The survey exposes the challenges that might keep more customers in the US from making the switch to electric
The survey exposes the challenges that might keep more customers in the US from making the switch to electric the next time they find themselves at a dealership — from supply chain problems to limited options when it comes to the types of cars on the market.
Staff and volunteers with the Sierra Club called or visited 801 randomly selected dealerships across the US in 2022 to complete the survey. It excludes companies like Tesla that sell vehicles directly to customers without its own network of independent dealerships. Sierra Club asked dealerships whether they had any EVs or hybrids for sale. And if not, would they want to sell them, barring any inventory issues?
Turns out, just 34 percent of dealerships had at least one EV for sale. The other two-thirds of dealerships did not. “We have big plans to sell EVs, but we just can’t get any,” a Chevrolet, Buick, and Cadillac dealership in Maryland responded.
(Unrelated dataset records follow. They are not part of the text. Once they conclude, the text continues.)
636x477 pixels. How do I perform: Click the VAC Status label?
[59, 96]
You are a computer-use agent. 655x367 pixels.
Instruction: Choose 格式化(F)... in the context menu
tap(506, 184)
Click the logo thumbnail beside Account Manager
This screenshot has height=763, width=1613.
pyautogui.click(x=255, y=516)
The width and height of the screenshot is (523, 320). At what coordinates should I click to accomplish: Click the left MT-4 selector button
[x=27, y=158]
Inventory issues were the biggest stumbling block across the nation, the survey found. Surprisingly, only 27 percent of dealerships on the West Coast of the US had EVs available — less than any other region. But since more electric vehicles are sold on the West Coast than anywhere else, the dearth of EVs for sale in California, Washington state, and Oregon probably points to high sales turnover.
One Nissan dealer in Washington noted that it only sold around 1,700 of the automaker’s electric Leaf hatchbacks over the past 10 years — but now, they struggle to keep them in stock. “Right now they cannot get more than one at a time and it is sold immediately,” the dealer said. Nissan is reportedly planning to discontinue production of the Leaf, one of the first mid-price options available that introduced early adopters to EVs, while also rolling out a new lineup of next-generation EVs.
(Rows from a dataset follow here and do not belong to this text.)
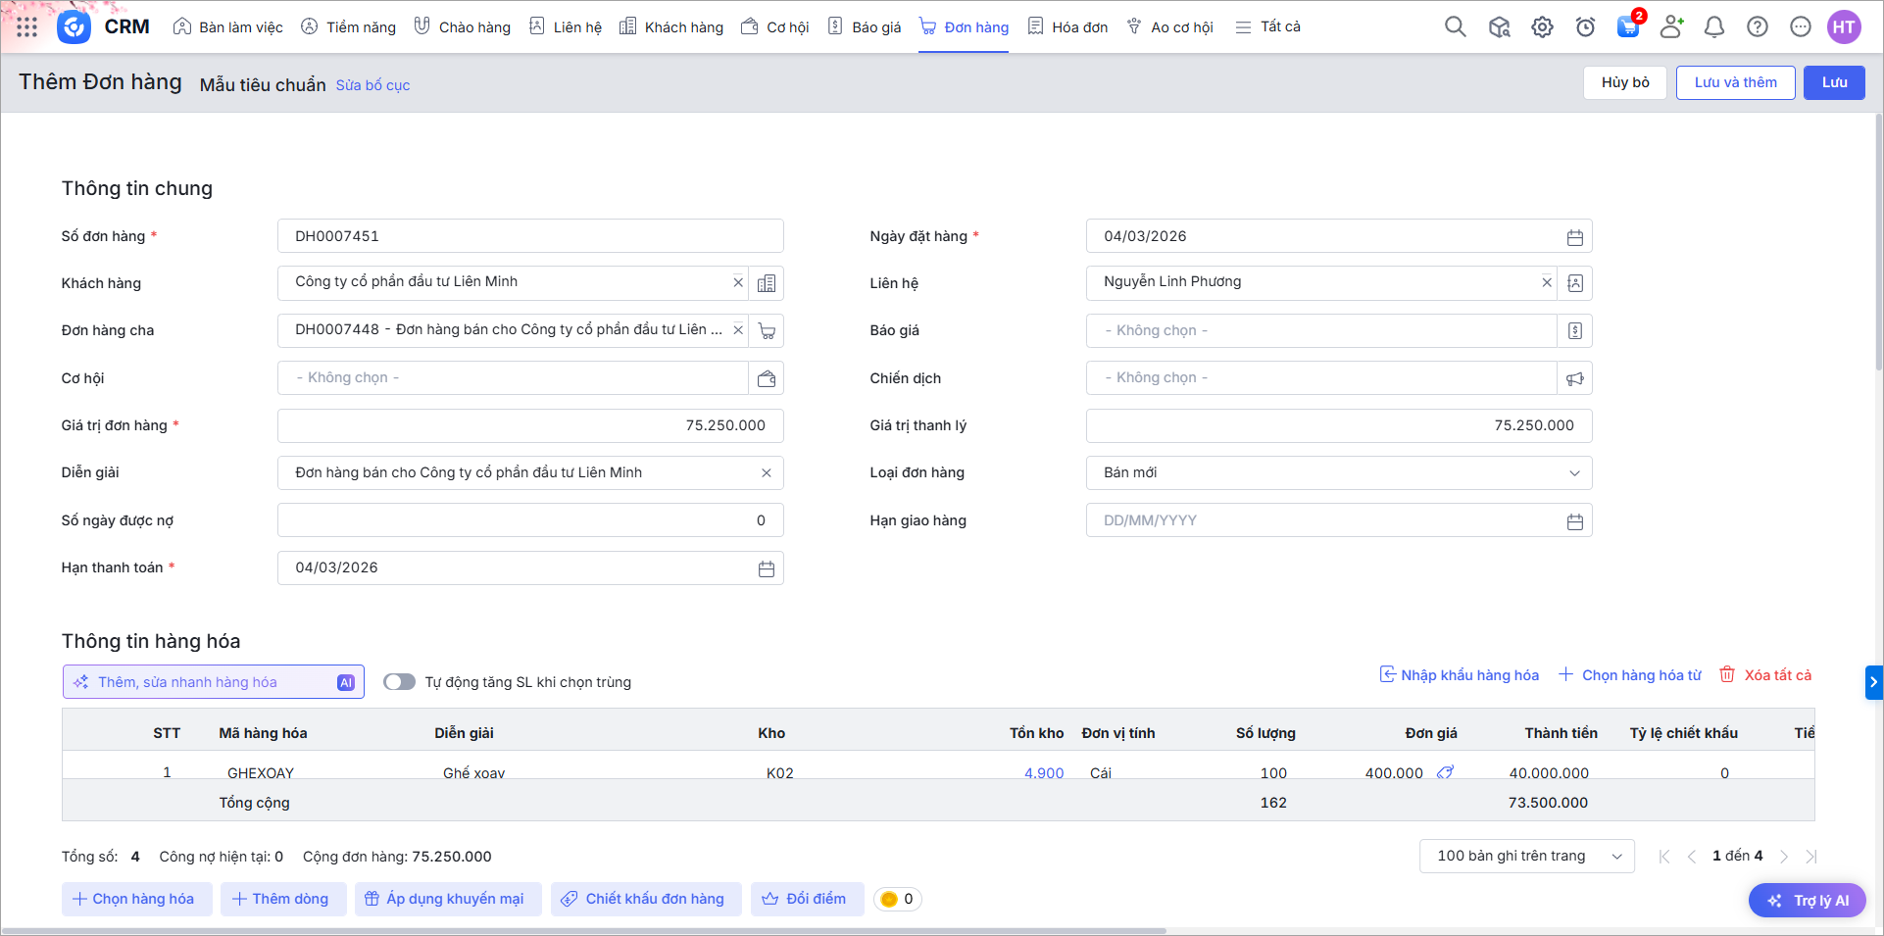Click contact lookup icon beside Liên hệ
This screenshot has width=1884, height=936.
[1574, 283]
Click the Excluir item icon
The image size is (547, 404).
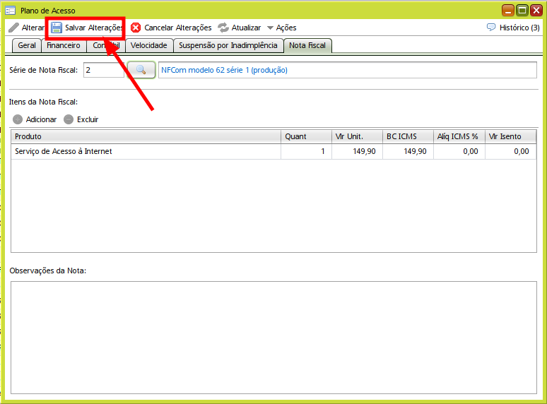[x=69, y=119]
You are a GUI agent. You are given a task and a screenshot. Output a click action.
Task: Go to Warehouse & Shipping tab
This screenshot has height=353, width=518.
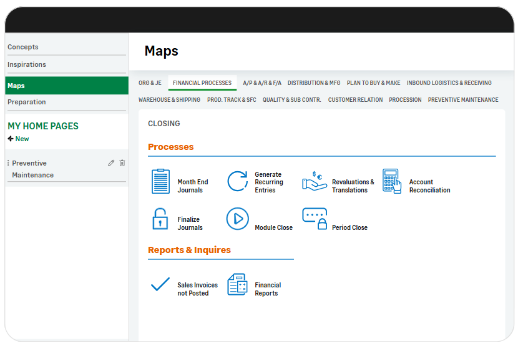click(169, 100)
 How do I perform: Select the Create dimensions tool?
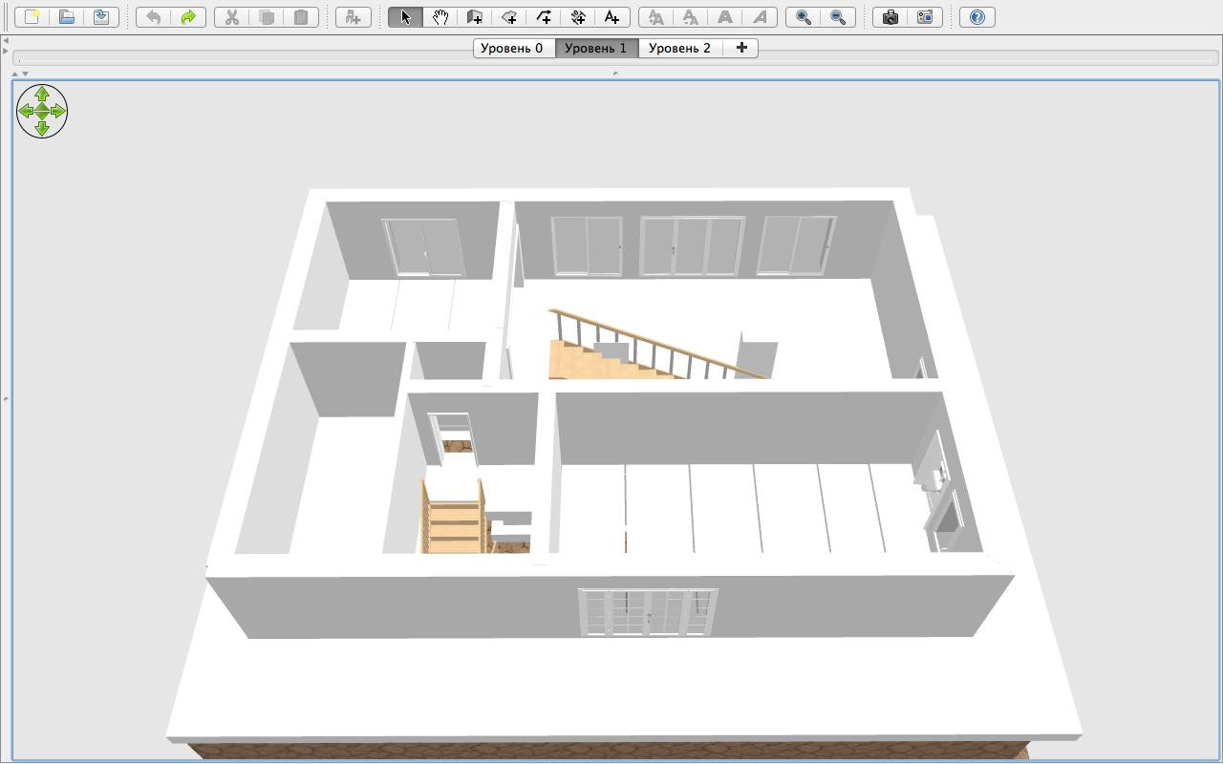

While overall EV inventory was low, the survey found some luxury vehicles were in greater supply than more affordable alternatives. Mercedes-Benz dealerships had the most electric vehicles on hand, with EVs available at 90 percent of locations surveyed. Toyota and Honda were at the other end of the spectrum, with EVs for sale at just 15 and 11 percent of dealerships, respectively. (Both automakers have been slow to roll out their next-gen EVs.)
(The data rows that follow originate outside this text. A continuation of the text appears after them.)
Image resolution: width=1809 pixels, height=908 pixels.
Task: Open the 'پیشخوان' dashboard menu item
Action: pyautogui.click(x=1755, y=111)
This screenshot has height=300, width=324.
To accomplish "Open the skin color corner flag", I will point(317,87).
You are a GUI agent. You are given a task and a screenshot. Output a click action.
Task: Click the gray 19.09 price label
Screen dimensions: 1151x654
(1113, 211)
“The ultimate conclusion is that automakers must invest more in EV production to match consumer demand,” the report says. That’s easier said than done, of course, with a global semiconductor shortage and the covid pandemic absolutely mangling supply chains over the past few years. President Joe Biden signed into law an updated electric vehicle tax credit with the Inflation Reduction Act, but it’s riddled with stipulations about where the car and all its parts were made.
Of the 66 percent of dealerships nationwide without any EVs for sale, a whopping 45 percent of them reported that they “would not offer an EV for sale regardless of automaker allocation and supply chain constraints.”
Some of the reasons why go back to logistical headaches. “We need to install chargers first before the automaker can send us EVs to sell,” a Chevrolet dealership in Wyoming said in the survey. But Wyoming also happens to be one of the states where Republican lawmakers are trying to ban EV sales.
If that sentiment gains steam, it’s very bad news for the climate. Transportation makes up more than a quarter of US greenhouse gas emissions, the biggest chunk of its carbon footprint.